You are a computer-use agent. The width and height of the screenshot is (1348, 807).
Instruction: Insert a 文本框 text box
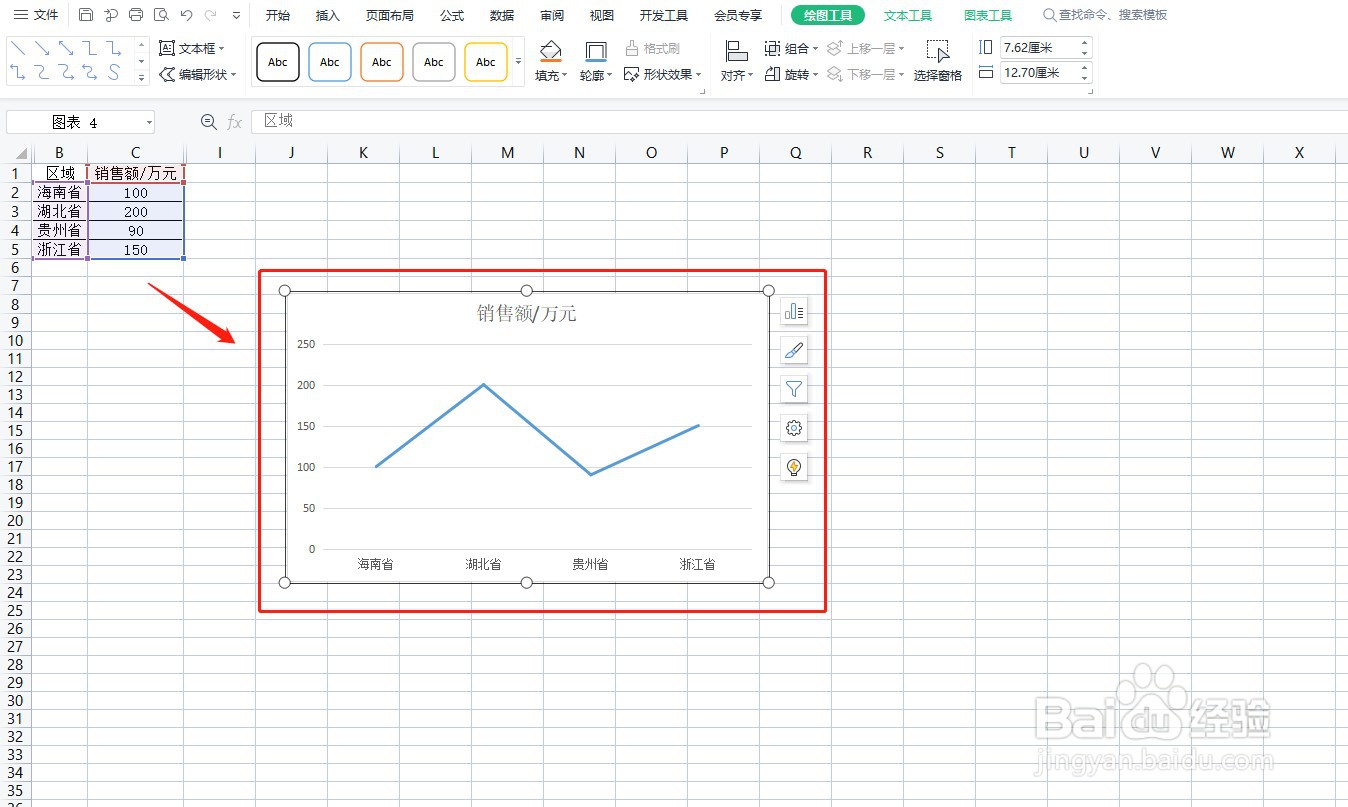point(193,47)
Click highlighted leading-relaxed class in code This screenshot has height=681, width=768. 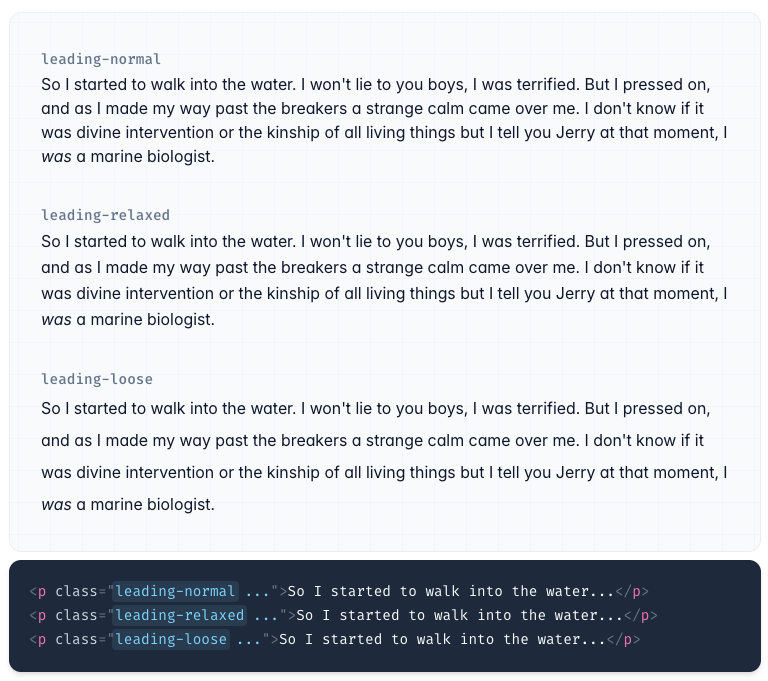coord(180,615)
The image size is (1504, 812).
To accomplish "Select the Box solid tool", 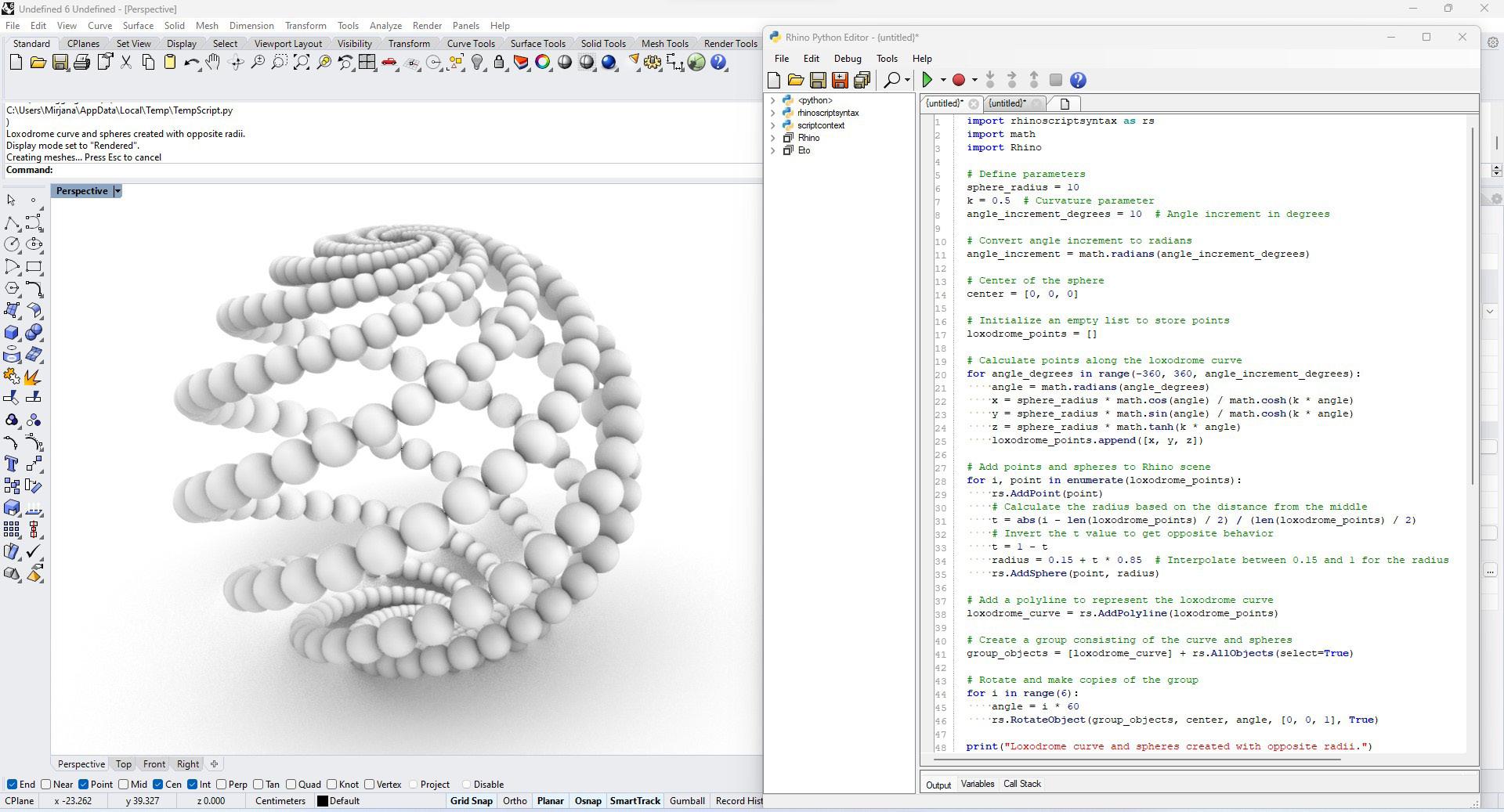I will (12, 333).
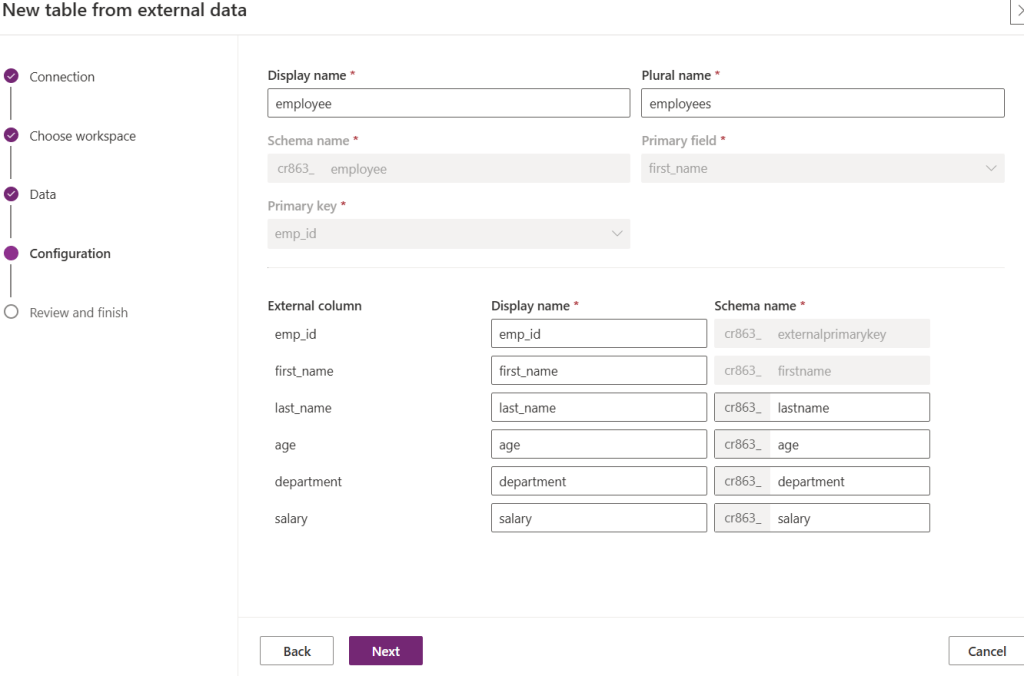This screenshot has width=1024, height=676.
Task: Click the Data step checkmark icon
Action: point(11,194)
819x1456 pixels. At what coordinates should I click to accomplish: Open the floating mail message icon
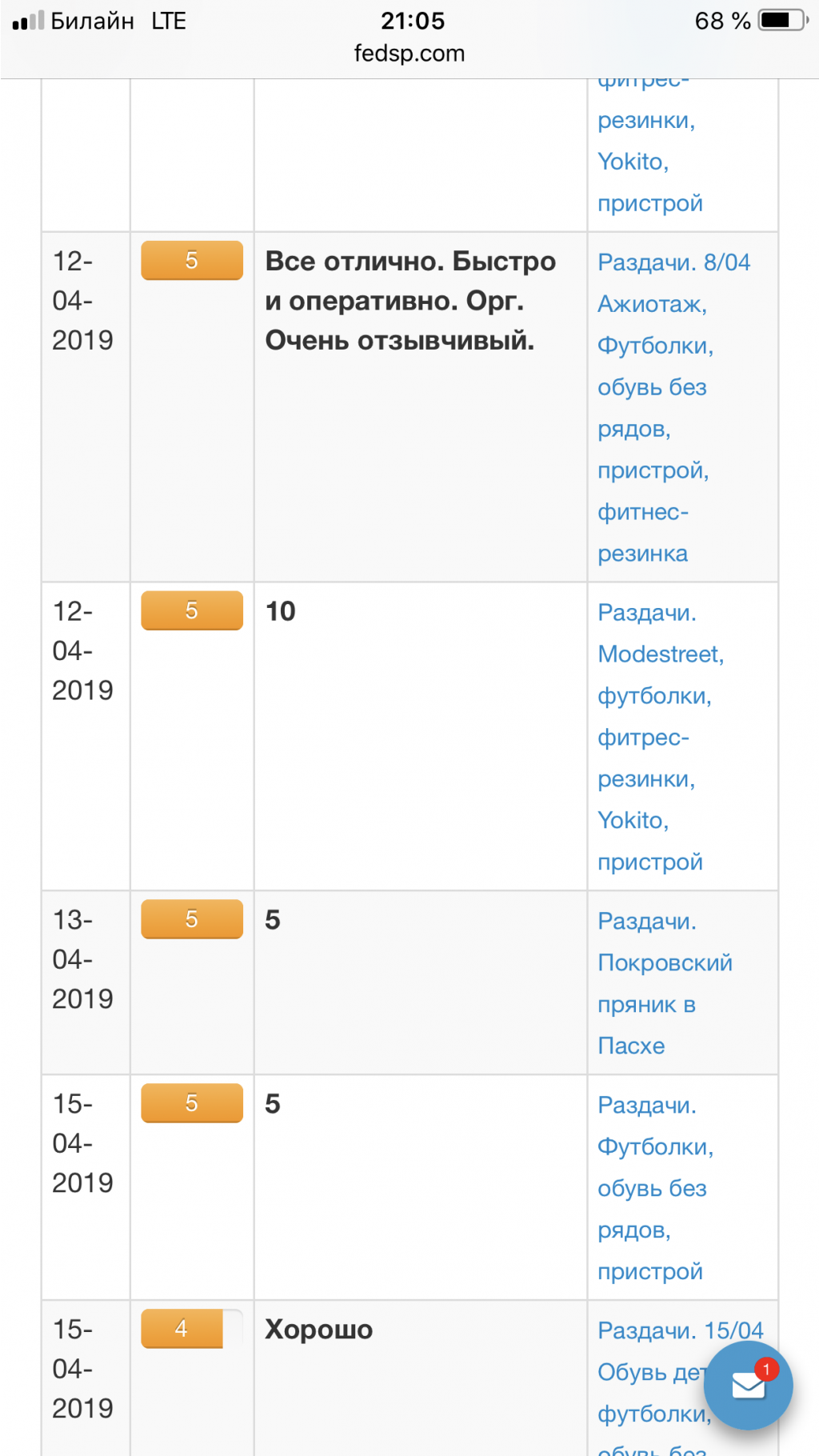pos(749,1385)
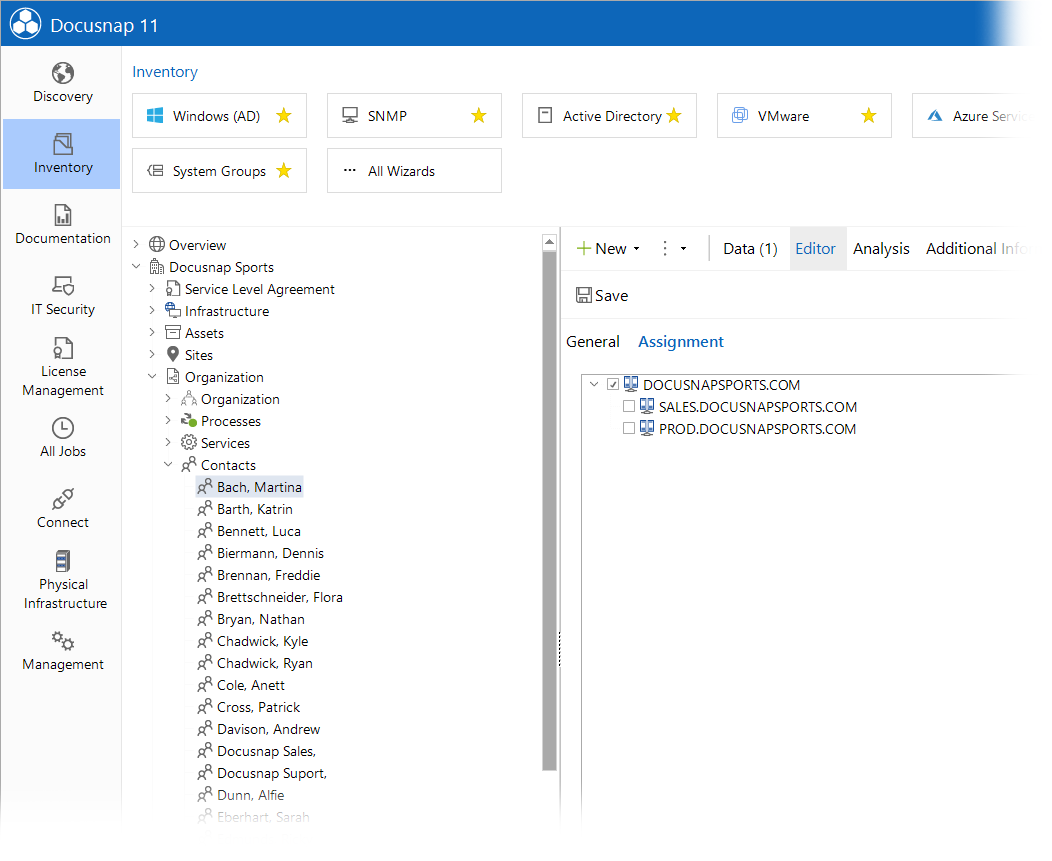
Task: Select the Documentation sidebar icon
Action: [62, 225]
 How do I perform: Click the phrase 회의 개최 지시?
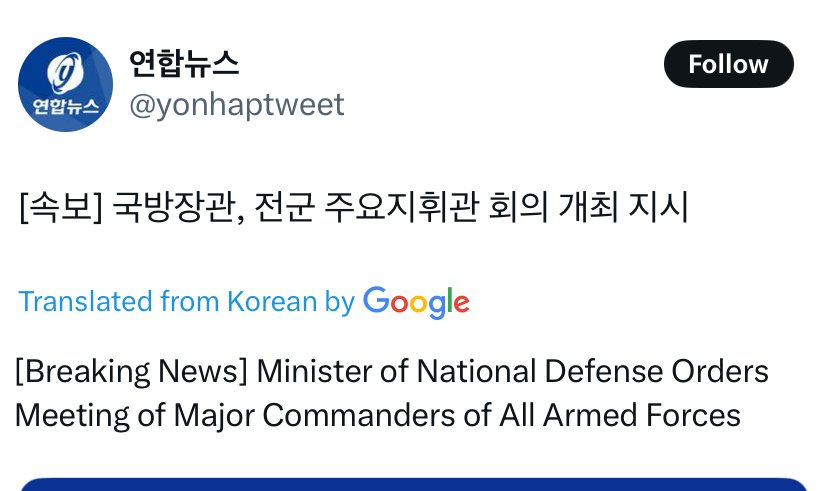coord(588,207)
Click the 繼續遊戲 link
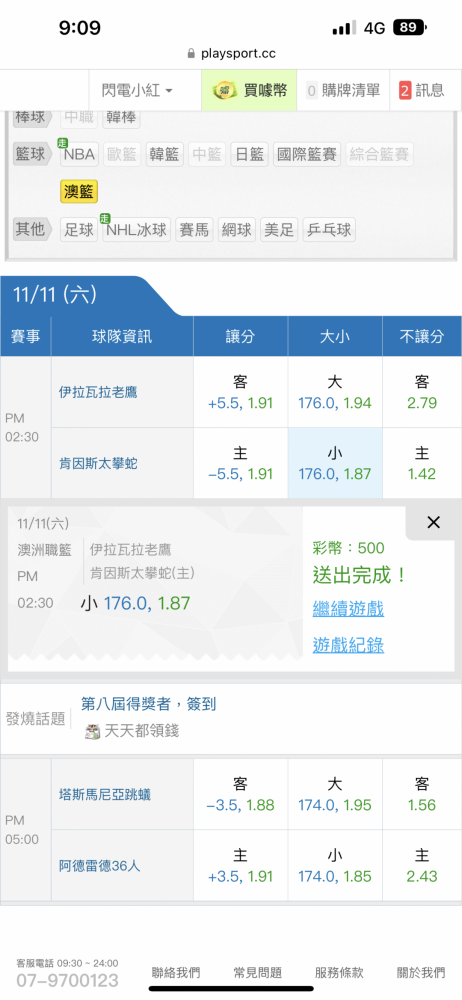This screenshot has height=1000, width=462. pos(348,609)
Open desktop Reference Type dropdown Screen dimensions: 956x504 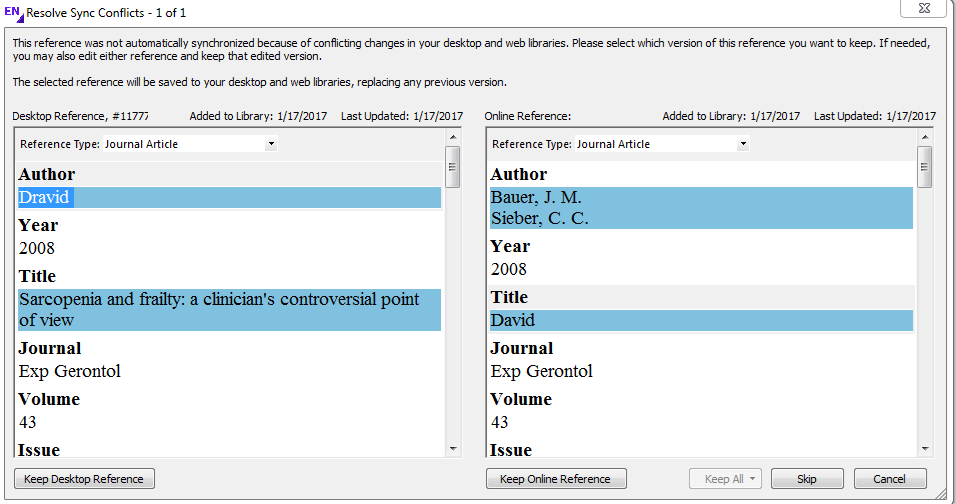[270, 144]
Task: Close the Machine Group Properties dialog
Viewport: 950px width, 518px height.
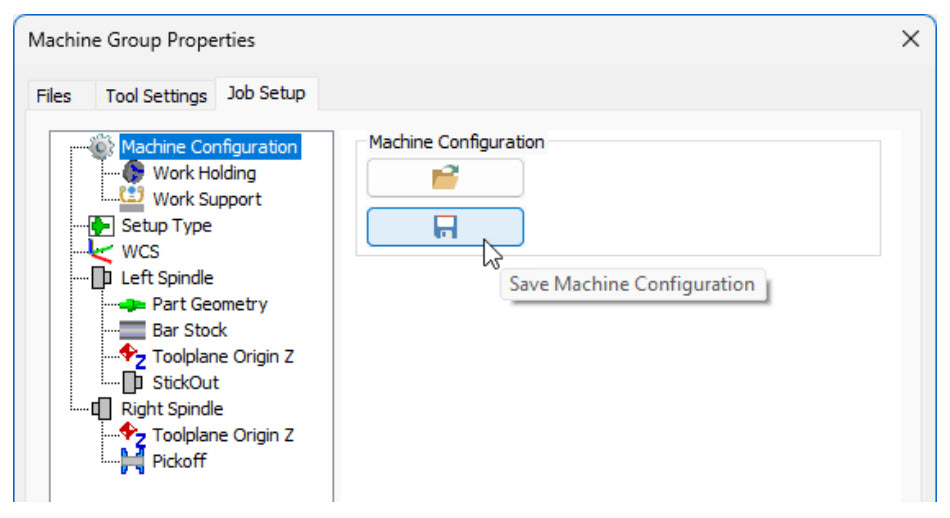Action: point(910,39)
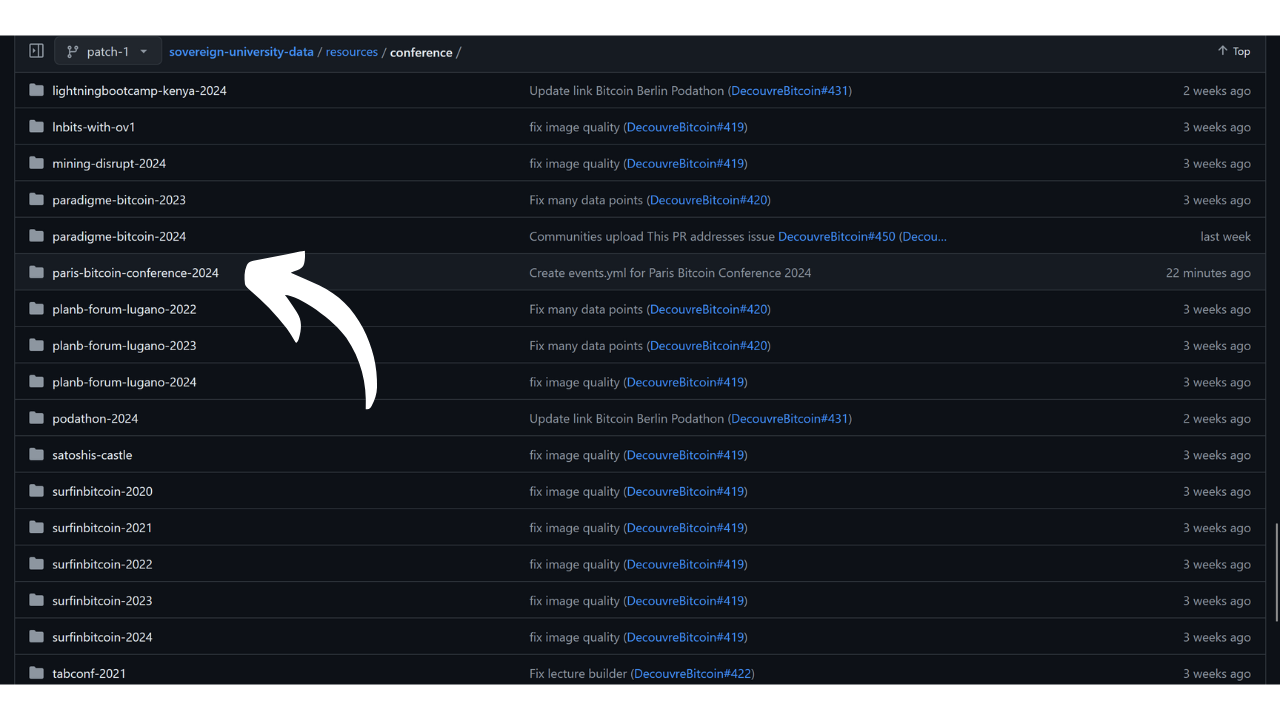Click folder icon beside tabconf-2021
Screen dimensions: 1280x720
pyautogui.click(x=37, y=673)
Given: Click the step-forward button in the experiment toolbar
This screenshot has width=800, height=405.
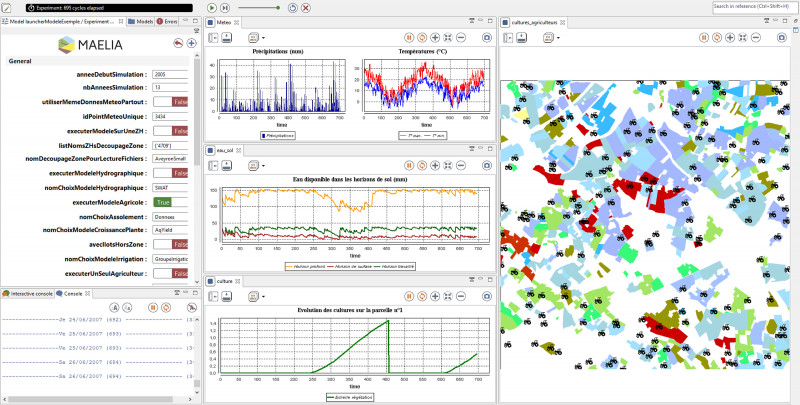Looking at the screenshot, I should pos(226,7).
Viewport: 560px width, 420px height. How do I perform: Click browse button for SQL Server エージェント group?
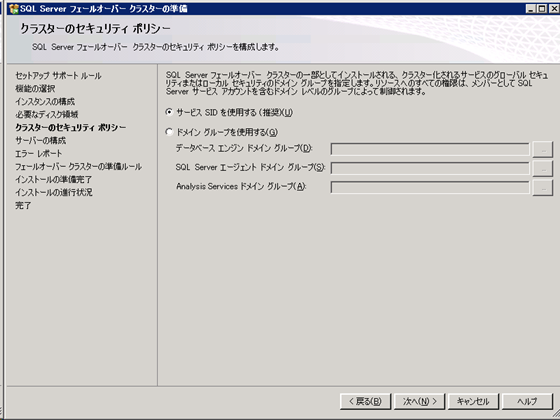(x=542, y=169)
━━━━
◆ WHAT IS REQUIRED
Take the records above from the line with "This screenshot has width=800, height=405." down to their last line and please copy those lines exactly, without the pictures.

◆ RESULT FOR THIS EXERCISE
This screenshot has width=800, height=405.
Looking at the screenshot, I should pos(226,7).
Viewport: 560px width, 420px height. How do I perform: Click browse button for SQL Server エージェント group?
(x=542, y=169)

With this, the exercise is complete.